For the quantification of the double-labelled BrdU/NeuN cells, twelfth bilateral slices per animal spanning the entire hippocampus were used to verify the frequency of BrdU-positive cells expressing NeuN, and six to eight areas per slice were analyzed based on the number of immunostained nuclei and their uniform fluorescence intensity. Eight to twelve optical sections (1 μm thick) were scanned from each area using the 32 × objective. Cells were scored as neurons when the NeuN labeling was unambiguously associated with a BrdU-positive nucleus in stack of sections. Then, the percentages of BrdU-labeled cells that were also labelled with NeuN were calculated for each group.

Real-time PCR experiments

To investigate the effects of early protein-restriction on the dynamic changes in gene expression induced by learning, an additional set of control and PR animals were trained for object recognition, evaluated for short-term memory and sacrificed by cervical dislocation 2 h after the end of the learning session.
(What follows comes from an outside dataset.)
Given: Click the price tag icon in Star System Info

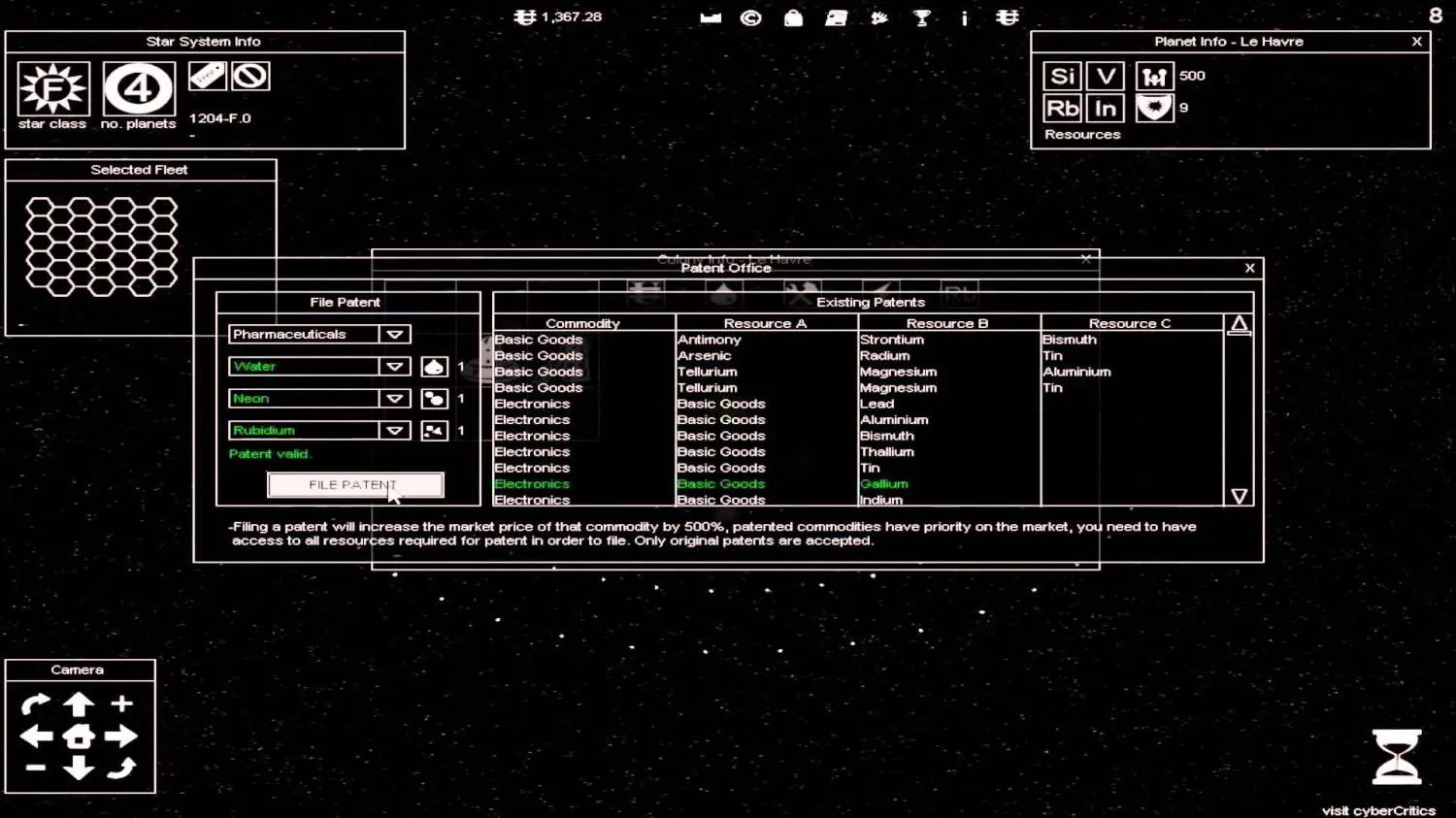Looking at the screenshot, I should coord(207,76).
Total RNA from the hippocampus was extracted using the TRIzol reagent (Invitrogen) and treated with DNAse (RQ1 DNase, Promega) for 45 min at 37 °C. Later, 1 μg of purified RNA was reverse-transcribed using M-MLV Reverse Transcriptase (Promega) in a total volume of 25 μl, and the resulting complementary DNA was diluted 40-fold in DNAse and RNAse-free water. Thereafter, 5 μl of each complementary DNA diluted sample were used as a template for PCR amplification using primers specific to BDNF exon IV and zif268 and SYBR Green (Qiagen) as a fluorogenic intercalating dye and the iCycler iQ Real-Time PCR Detection System from Bio-Rad Laboratories. Differences in gene expression among the groups were determined using the comparative threshold cycle (Ct) method and 18S RNA as housekeeping gene. The primers sequences are as follows: BDNF forward: TGCGAGTATTACCTCCGCCAT; BDNF reverse: TCACGTGCTCAAAAGTGTCAG; Zif268 forward: TACGAGCACCTGACCACAGA. Zif268 reverse: GGGTAGTTTGGCTGGGATAAC; 18S forward: GATGCGGCGGCGTTATTC; 18S reverse: CTCCTGGTGGTGCCCTTCC.

Statistical analysis

Experimental results are expressed as means ± SEM. Care was taken to allocate pups of the same mother to different learning conditions (naïve versus NOR), such that the presented results correspond to the combined data from animals born to different dams. Data were analyzed using GraphPad Prism version 5.00 for Windows and were first tested for normality using the D’Agostino & Pearson omnibus normality test for the behavioural data (n = 12 animals per group), or the normal probability plot method for the neurogenesis and gene expression data (n = 6–8 animals per group). In this latter case, we used as criteria of normality an r2 value ≥ 0.85 along with the fall of all the data within the 95% confidence intervals of the regression line. Statistical differences between control and PR rats under naïve conditions were assessed by Student’s t-test. The statistical significance of the effects of protein restriction on learning and on locomotor activity were assessed by two-way repeated measures ANOVA using maternal diet and NOR session as independent factors whereas the learning-induced changes on neurogenesis and gene expression were determined by standard two-way ANOVA using maternal diet and NOR as factors. Both analysis were followed by Dunnet’s or Bonferroni’s post-hoc comparisons tests as appropriate. Statistical significance was set at P < 0.05.

Additional Information

How to cite this article: Pérez-García, G. et al. Early malnutrition results in long-lasting impairments in pattern-separation for overlapping novel object and novel location memories and reduced hippocampal neurogenesis. Sci. Rep. 6, 21275; doi: 10.1038/srep21275 (2016).